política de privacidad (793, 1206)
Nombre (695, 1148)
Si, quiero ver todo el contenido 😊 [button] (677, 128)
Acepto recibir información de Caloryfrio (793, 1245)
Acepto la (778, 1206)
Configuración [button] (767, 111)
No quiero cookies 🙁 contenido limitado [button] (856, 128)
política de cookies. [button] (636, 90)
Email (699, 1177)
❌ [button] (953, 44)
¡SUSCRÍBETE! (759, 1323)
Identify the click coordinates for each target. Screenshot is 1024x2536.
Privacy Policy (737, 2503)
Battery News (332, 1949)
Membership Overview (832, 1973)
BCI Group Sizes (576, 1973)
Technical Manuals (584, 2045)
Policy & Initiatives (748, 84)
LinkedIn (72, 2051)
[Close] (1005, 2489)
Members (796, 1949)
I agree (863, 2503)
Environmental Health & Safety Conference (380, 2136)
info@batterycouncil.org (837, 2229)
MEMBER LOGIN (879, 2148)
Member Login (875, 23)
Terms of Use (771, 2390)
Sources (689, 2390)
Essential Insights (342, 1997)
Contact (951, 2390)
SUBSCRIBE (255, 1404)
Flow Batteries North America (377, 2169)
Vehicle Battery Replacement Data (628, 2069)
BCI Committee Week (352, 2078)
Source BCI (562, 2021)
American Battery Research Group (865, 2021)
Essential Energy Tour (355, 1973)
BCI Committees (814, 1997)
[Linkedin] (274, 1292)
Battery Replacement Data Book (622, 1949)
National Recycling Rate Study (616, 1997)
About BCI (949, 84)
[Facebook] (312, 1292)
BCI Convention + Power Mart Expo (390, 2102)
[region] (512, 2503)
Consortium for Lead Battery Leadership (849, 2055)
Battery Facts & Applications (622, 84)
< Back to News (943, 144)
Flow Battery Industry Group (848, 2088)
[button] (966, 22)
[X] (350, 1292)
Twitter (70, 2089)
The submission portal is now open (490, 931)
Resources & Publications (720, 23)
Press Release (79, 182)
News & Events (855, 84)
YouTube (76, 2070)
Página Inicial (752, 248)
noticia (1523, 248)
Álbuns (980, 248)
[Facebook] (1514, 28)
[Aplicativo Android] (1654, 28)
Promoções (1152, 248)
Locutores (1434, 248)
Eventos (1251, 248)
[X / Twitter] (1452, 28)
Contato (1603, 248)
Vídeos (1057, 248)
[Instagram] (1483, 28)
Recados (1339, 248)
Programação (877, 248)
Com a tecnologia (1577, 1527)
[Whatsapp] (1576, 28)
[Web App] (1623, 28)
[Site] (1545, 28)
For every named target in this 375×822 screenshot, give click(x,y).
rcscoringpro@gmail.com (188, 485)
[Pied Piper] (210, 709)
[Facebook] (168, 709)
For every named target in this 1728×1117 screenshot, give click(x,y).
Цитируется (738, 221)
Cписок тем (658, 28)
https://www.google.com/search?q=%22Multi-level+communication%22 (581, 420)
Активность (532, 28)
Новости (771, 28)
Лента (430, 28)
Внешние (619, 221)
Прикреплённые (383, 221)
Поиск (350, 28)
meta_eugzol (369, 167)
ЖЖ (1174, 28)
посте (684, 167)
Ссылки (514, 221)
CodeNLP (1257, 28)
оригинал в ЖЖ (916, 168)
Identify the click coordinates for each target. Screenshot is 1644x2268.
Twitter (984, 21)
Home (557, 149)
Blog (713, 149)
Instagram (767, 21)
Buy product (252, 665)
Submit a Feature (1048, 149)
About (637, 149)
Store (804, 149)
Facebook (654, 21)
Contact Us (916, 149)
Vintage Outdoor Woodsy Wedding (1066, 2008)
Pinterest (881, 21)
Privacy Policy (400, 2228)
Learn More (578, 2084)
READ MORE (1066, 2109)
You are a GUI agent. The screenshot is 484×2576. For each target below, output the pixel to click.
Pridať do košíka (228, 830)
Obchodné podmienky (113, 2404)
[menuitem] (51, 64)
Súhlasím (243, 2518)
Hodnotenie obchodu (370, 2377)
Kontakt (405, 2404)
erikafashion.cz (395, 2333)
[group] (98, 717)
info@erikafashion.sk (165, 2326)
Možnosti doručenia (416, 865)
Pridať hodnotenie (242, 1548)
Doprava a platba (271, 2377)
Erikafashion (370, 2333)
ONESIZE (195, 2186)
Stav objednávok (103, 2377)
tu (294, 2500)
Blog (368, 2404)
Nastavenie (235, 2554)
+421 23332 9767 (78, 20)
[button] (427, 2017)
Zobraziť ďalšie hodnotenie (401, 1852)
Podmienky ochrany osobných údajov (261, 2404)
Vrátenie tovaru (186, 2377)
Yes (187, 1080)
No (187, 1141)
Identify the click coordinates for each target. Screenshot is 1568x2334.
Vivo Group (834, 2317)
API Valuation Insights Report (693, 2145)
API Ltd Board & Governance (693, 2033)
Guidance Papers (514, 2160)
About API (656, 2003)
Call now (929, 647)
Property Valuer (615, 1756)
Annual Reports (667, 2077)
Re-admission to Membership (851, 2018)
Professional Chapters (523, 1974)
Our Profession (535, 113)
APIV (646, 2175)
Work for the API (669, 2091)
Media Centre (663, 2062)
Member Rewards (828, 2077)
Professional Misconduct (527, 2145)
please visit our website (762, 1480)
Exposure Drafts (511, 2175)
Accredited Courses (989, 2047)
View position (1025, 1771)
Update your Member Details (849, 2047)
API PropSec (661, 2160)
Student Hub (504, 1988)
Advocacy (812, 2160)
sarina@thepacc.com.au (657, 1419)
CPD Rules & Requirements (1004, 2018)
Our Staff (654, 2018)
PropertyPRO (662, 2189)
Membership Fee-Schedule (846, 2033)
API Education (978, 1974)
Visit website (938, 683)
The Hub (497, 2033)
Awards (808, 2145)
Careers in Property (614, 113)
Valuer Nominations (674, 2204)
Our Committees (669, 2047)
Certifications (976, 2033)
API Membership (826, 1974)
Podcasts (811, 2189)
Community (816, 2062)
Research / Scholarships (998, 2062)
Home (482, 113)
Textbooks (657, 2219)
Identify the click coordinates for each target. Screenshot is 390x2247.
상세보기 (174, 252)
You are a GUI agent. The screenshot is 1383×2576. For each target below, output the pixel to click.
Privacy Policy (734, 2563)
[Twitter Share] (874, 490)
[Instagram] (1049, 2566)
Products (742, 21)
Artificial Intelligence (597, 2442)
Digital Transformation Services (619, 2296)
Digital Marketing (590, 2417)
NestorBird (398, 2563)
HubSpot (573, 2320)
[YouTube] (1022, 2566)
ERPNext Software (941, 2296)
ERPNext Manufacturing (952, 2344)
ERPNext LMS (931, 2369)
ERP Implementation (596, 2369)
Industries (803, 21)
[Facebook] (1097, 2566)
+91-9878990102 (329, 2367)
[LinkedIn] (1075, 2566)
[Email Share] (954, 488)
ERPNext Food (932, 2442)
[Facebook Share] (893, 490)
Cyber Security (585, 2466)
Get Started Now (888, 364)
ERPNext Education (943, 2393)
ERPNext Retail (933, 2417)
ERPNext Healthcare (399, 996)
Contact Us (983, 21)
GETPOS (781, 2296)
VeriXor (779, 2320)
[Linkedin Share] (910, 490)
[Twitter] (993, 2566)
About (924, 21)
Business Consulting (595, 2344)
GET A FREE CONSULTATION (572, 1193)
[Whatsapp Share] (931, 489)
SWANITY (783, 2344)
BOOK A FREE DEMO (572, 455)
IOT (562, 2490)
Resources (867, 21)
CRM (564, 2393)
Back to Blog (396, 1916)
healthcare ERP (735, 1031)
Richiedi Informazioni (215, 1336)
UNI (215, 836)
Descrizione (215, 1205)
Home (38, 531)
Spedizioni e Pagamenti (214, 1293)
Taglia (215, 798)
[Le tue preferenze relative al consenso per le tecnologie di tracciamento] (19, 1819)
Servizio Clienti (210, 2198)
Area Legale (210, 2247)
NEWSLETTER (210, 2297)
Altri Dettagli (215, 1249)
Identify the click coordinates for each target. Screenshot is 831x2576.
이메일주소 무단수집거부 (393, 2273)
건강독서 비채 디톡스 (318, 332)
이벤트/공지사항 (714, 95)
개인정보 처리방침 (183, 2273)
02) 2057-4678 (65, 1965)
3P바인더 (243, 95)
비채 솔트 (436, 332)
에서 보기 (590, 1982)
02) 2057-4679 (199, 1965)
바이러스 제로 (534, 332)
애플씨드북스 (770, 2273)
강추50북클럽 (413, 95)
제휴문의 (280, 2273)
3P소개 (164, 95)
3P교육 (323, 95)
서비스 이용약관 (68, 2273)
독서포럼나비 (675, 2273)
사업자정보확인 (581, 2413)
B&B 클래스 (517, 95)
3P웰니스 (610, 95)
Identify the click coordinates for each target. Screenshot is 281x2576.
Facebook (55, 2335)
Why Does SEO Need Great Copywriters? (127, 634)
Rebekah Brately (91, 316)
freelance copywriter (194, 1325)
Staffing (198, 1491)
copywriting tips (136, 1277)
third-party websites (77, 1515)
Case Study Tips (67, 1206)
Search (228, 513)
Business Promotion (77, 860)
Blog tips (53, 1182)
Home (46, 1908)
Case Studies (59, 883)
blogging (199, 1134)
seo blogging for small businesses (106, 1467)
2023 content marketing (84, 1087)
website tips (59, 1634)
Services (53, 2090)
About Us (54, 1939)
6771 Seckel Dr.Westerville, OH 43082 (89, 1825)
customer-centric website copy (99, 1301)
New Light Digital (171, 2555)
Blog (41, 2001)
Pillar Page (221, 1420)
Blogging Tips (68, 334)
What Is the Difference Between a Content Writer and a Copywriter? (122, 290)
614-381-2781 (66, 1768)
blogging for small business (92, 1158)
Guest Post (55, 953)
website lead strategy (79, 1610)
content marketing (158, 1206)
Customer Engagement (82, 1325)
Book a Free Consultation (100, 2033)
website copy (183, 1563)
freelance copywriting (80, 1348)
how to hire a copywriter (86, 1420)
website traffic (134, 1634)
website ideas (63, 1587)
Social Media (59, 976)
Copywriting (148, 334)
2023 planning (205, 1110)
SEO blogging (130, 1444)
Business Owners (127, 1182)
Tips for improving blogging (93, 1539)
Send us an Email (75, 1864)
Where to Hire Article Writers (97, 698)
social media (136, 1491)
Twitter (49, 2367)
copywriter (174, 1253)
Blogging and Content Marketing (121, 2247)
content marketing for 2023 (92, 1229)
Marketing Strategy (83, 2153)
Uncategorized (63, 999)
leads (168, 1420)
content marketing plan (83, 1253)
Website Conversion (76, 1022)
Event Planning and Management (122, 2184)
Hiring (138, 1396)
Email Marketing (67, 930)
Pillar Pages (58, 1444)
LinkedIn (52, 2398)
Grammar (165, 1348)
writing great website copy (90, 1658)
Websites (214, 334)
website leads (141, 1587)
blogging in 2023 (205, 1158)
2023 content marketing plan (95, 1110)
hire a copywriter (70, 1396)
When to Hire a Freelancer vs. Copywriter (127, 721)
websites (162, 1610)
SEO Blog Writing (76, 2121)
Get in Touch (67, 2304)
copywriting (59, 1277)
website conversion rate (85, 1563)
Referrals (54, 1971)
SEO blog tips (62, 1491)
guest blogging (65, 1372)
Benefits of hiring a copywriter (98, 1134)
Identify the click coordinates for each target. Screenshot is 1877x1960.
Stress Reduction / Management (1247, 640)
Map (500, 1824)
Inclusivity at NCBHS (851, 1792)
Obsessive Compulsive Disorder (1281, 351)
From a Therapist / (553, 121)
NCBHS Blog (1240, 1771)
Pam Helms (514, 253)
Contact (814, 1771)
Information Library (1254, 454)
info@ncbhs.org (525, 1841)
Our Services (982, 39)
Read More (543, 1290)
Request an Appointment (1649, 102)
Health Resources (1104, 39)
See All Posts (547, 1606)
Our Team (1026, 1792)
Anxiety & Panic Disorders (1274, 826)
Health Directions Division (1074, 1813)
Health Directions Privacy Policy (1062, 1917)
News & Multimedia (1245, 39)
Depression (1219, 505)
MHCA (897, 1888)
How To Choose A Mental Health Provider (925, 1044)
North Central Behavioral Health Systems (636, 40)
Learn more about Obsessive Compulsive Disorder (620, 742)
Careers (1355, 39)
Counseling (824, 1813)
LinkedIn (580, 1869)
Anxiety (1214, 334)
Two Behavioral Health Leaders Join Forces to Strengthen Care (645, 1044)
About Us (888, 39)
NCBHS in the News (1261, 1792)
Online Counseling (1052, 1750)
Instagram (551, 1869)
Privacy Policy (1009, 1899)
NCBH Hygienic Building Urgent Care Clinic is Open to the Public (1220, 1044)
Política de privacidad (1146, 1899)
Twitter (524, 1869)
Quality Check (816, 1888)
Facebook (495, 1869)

-- WHAT YOU HAVE TO DO --
Only the lines from the start of the material through the line containing "Vehicle Battery Replacement Data (628, 2069)" should be repeated, and they should be repeated exactly.

-- RESPONSE TO THE TASK --
política de privacidad (793, 1206)
Nombre (695, 1148)
Si, quiero ver todo el contenido 😊 [button] (677, 128)
Acepto recibir información de Caloryfrio (793, 1245)
Acepto la (778, 1206)
Configuración [button] (767, 111)
No quiero cookies 🙁 contenido limitado [button] (856, 128)
política de cookies. [button] (636, 90)
Email (699, 1177)
❌ [button] (953, 44)
¡SUSCRÍBETE! (759, 1323)
Identify the click coordinates for each target. Screenshot is 1024x2536.
Privacy Policy (737, 2503)
Battery News (332, 1949)
Membership Overview (832, 1973)
BCI Group Sizes (576, 1973)
Technical Manuals (584, 2045)
Policy & Initiatives (748, 84)
LinkedIn (72, 2051)
[Close] (1005, 2489)
Members (796, 1949)
I agree (863, 2503)
Environmental Health & Safety Conference (380, 2136)
info@batterycouncil.org (837, 2229)
MEMBER LOGIN (879, 2148)
Member Login (875, 23)
Terms of Use (771, 2390)
Sources (689, 2390)
Essential Insights (342, 1997)
Contact (951, 2390)
SUBSCRIBE (255, 1404)
Flow Batteries North America (377, 2169)
Vehicle Battery Replacement Data (628, 2069)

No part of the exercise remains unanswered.